*** Opening of GIVEN INFORMATION ***

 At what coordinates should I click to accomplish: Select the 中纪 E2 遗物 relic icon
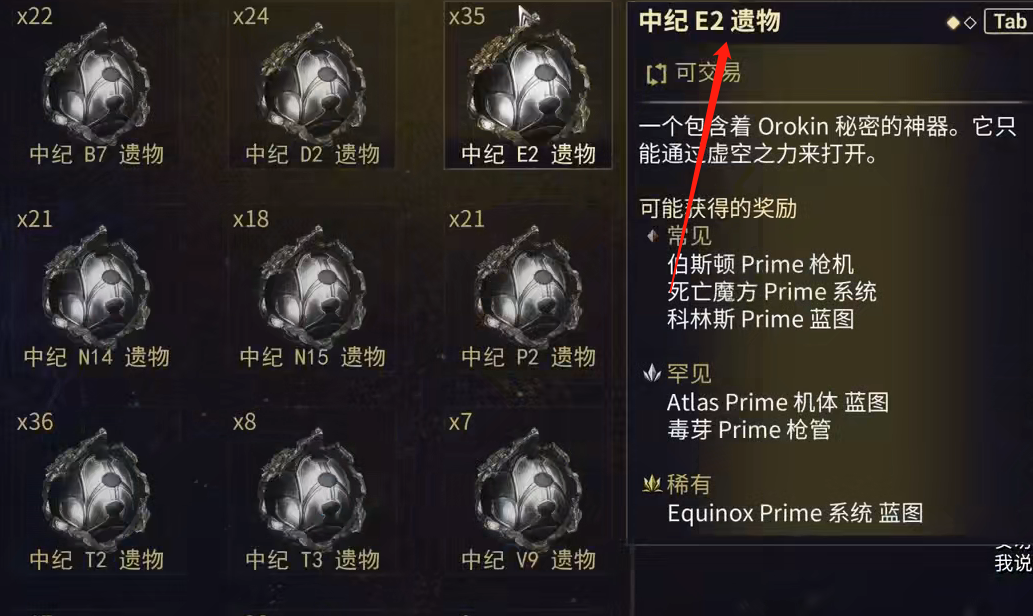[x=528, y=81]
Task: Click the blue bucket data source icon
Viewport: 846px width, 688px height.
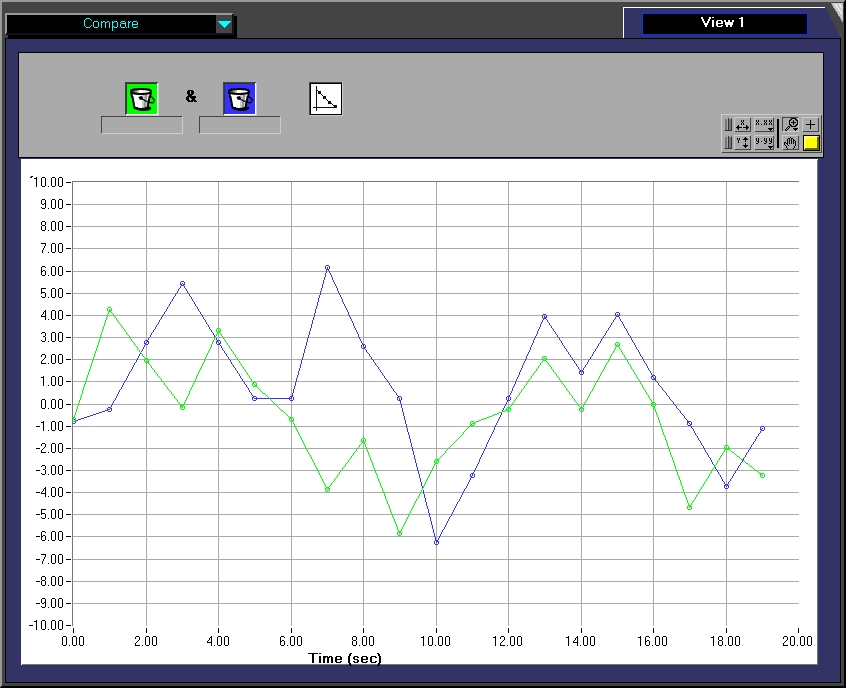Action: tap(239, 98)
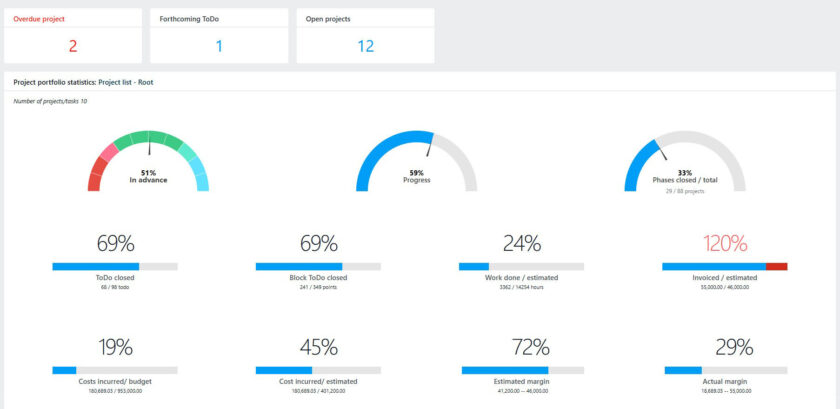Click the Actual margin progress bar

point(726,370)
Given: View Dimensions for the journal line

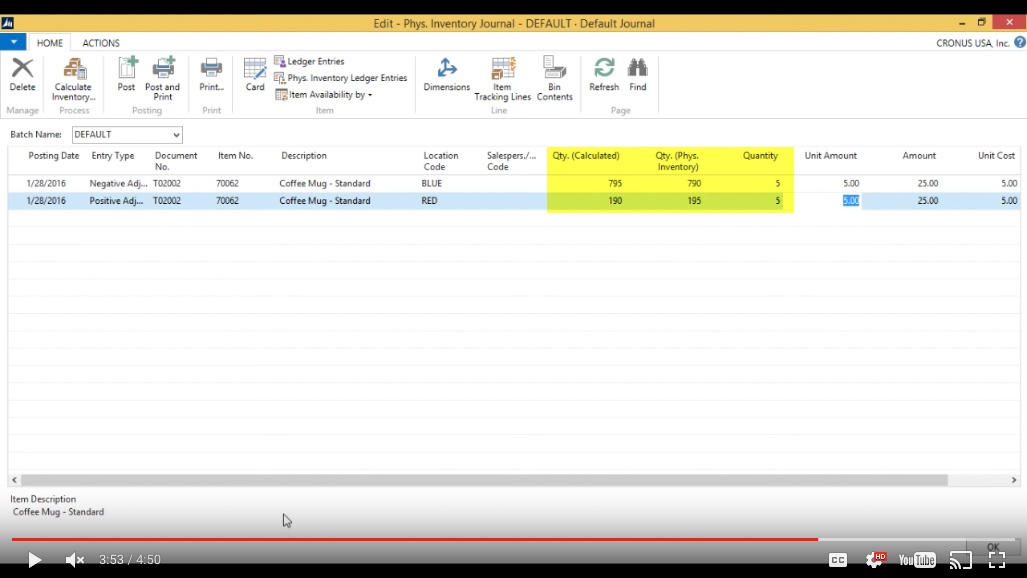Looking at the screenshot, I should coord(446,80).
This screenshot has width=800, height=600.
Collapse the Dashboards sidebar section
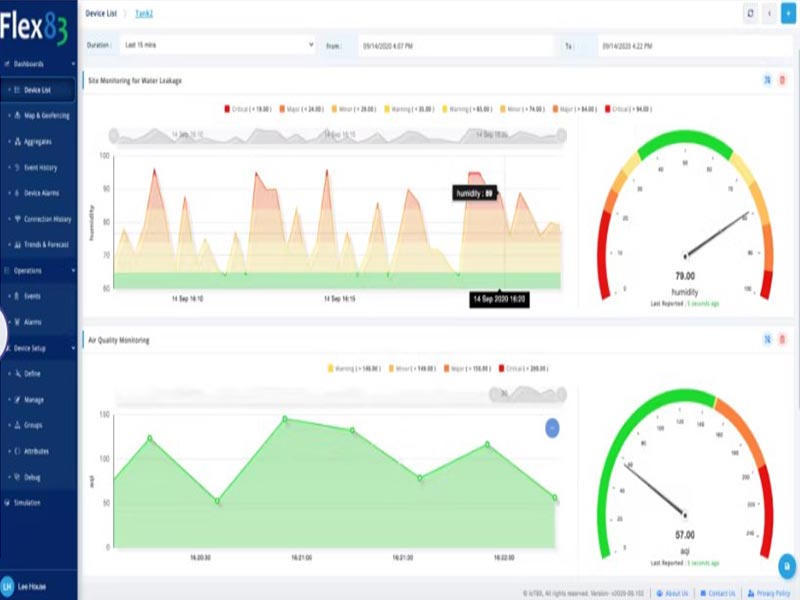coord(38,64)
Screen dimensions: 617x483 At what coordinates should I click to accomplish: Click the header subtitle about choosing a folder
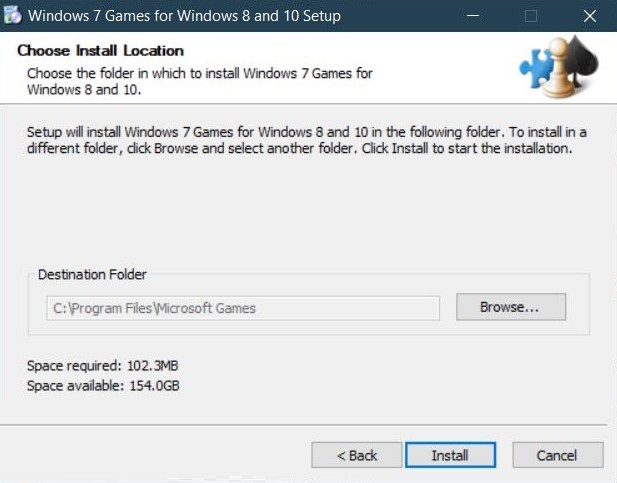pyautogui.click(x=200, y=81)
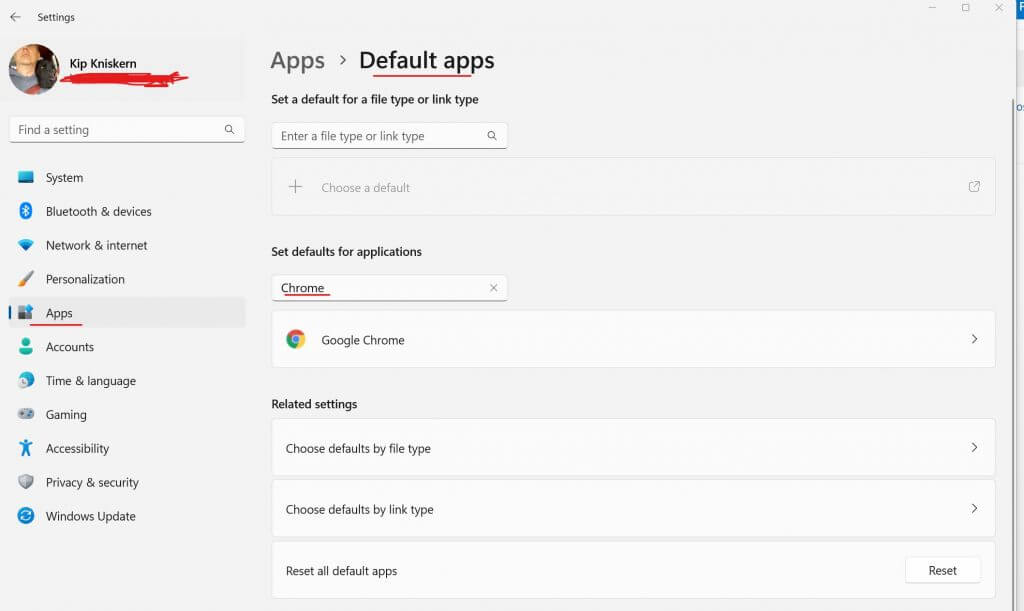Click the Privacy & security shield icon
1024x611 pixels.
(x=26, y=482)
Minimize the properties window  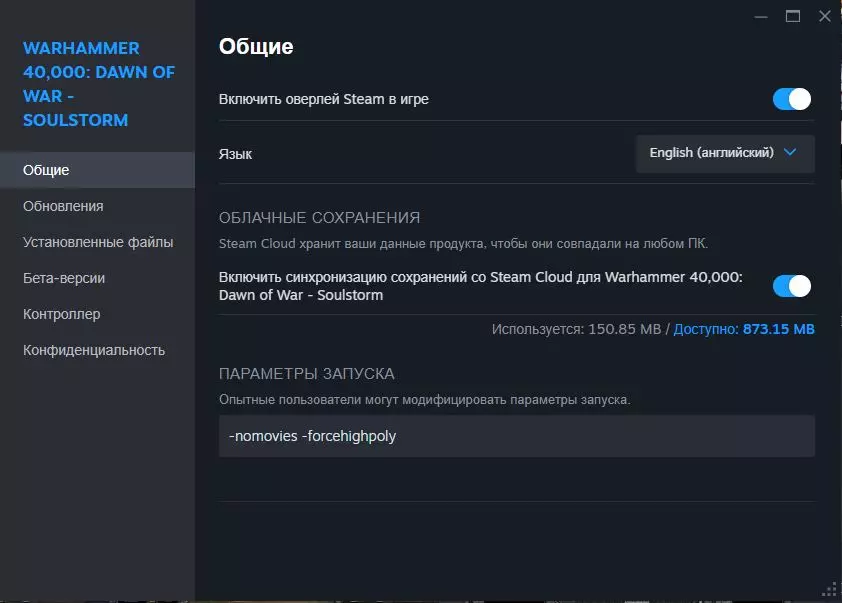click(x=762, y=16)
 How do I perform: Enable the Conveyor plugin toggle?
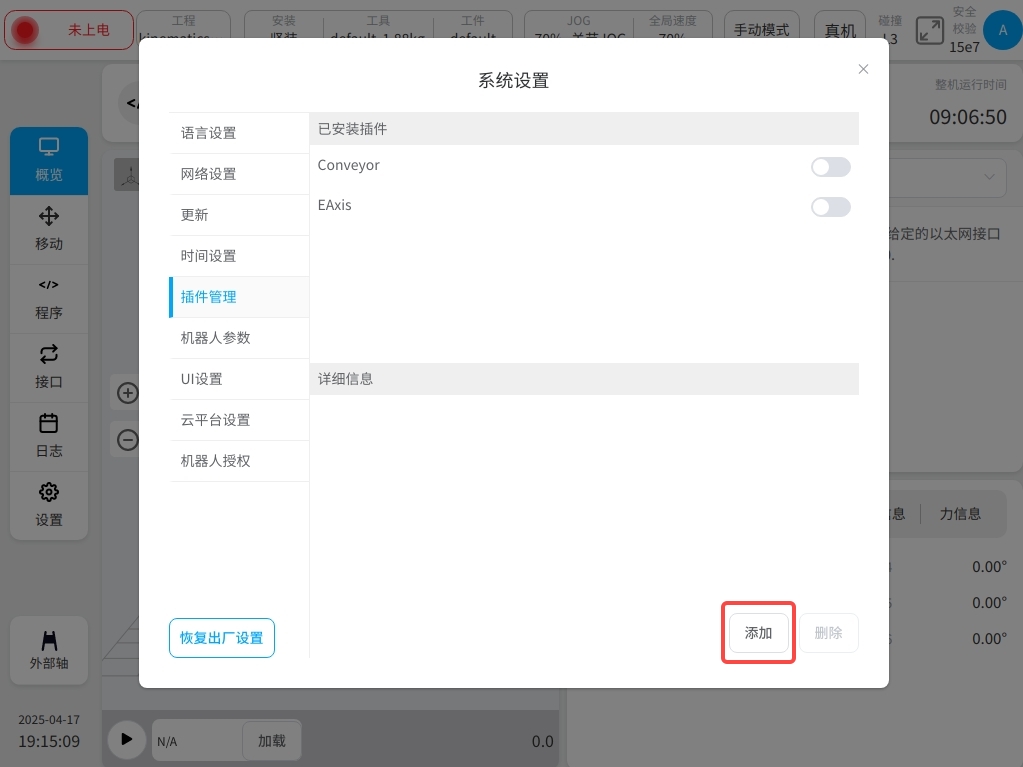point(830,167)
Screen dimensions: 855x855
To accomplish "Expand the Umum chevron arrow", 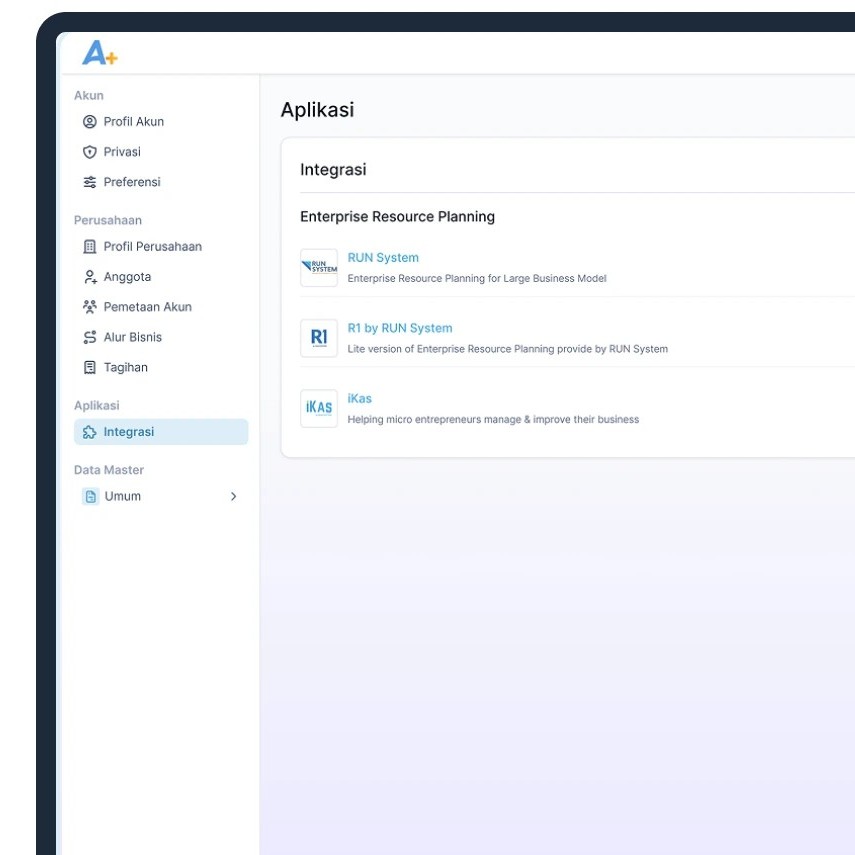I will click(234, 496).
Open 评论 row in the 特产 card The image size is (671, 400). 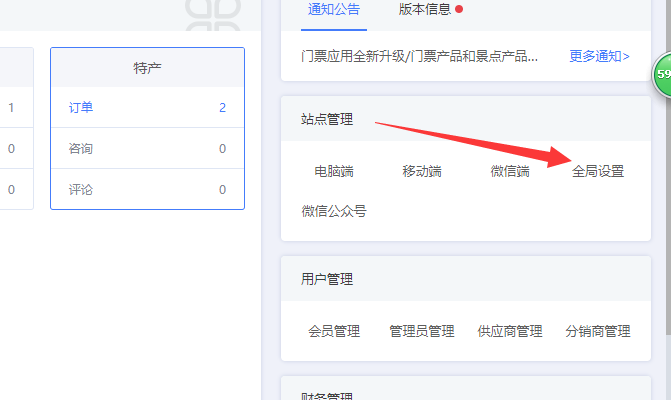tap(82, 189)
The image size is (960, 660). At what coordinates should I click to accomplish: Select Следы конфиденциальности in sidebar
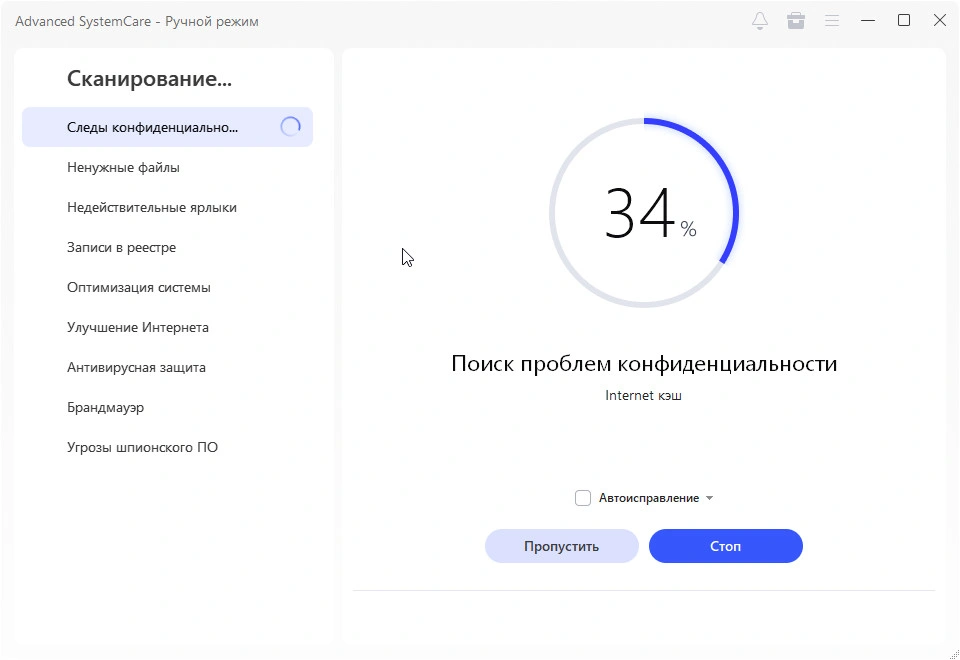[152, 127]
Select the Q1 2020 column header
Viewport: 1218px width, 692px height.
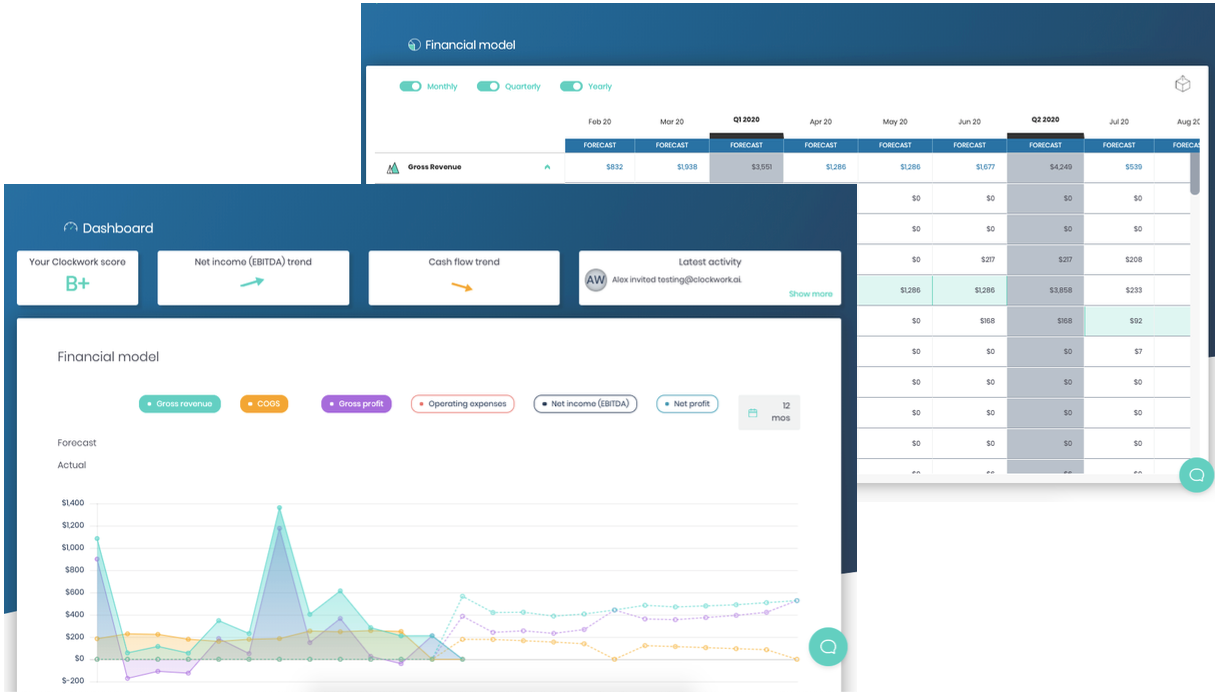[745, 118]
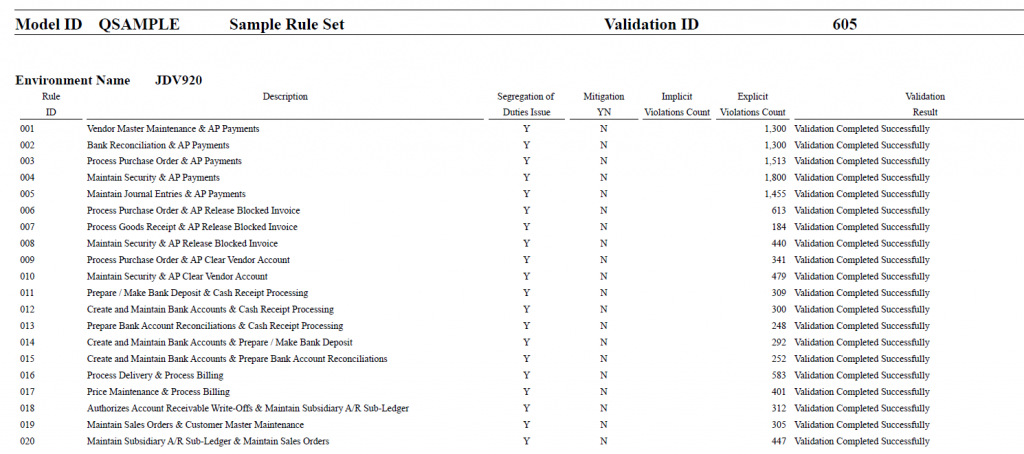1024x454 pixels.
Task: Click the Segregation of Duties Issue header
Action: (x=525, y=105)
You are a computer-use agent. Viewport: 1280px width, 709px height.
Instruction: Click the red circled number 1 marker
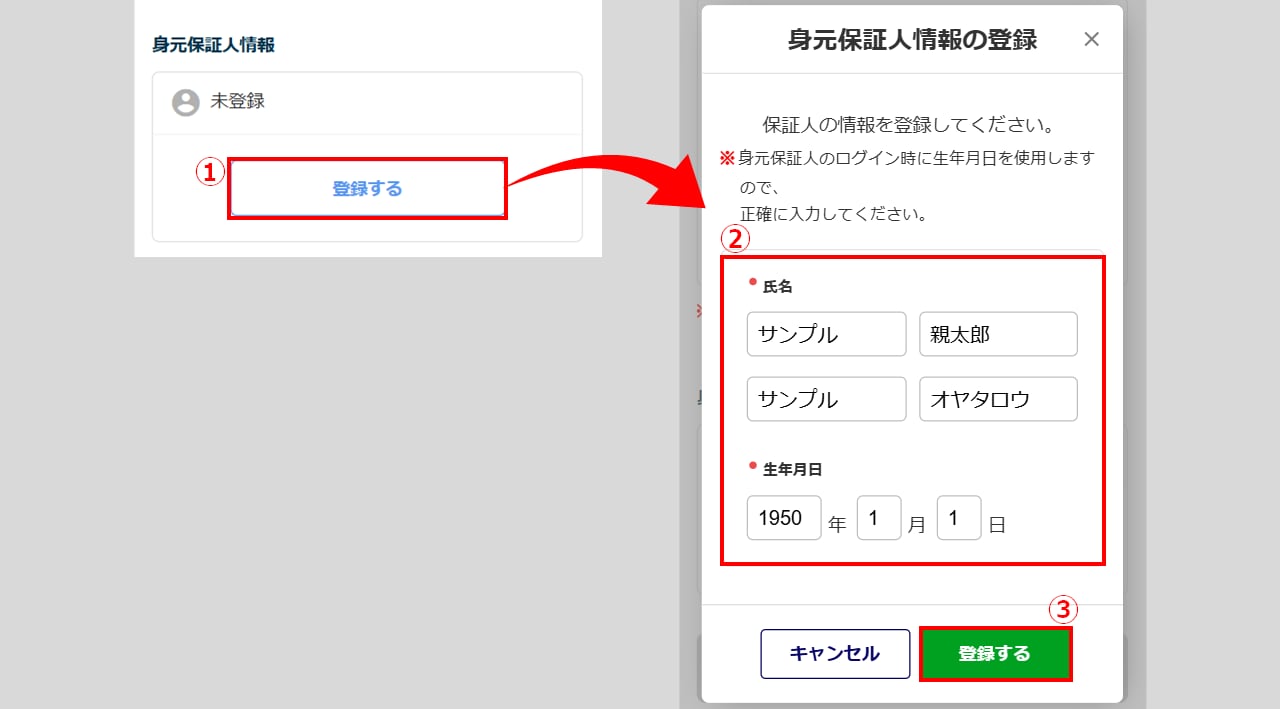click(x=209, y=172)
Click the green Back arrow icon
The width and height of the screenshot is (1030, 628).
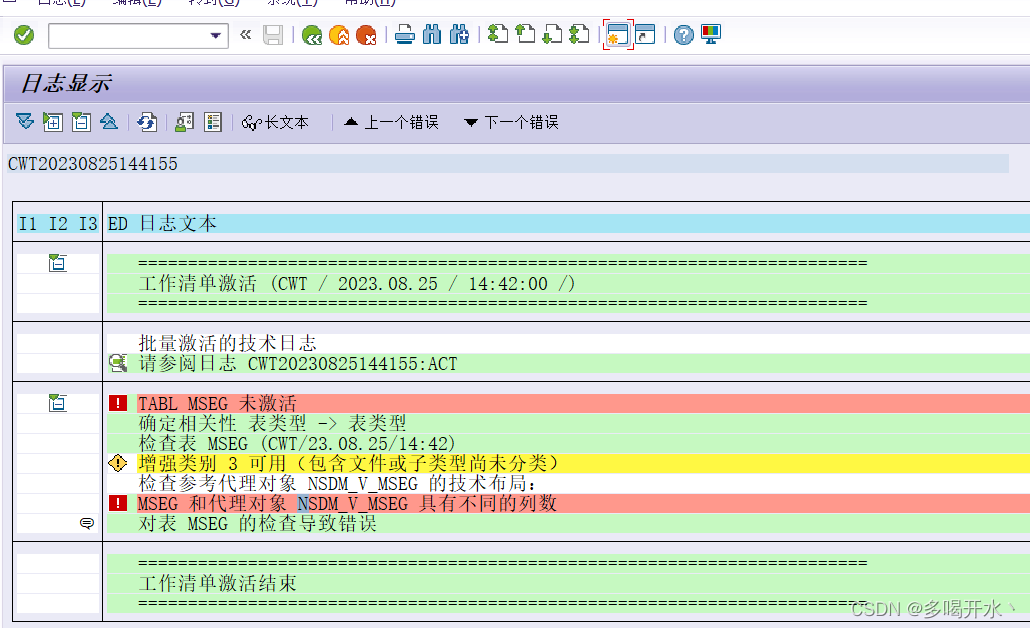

*** Close of GIVEN INFORMATION ***

__WHAT IS REQUIRED__:
Leaving out all pictures, retype exactly the lines that run from the one containing "Viewport: 1218px width, 692px height." through the last line of the material.

__YOUR SOLUTION__:
Viewport: 1218px width, 692px height.
[745, 118]
1024x454 pixels.
Task: Click the Segregation of Duties Issue header
Action: (x=525, y=105)
You are a computer-use agent. Viewport: 1280px width, 709px height.
Instruction: Click the red circled number 1 marker
click(x=209, y=172)
Click the green Back arrow icon
The width and height of the screenshot is (1030, 628).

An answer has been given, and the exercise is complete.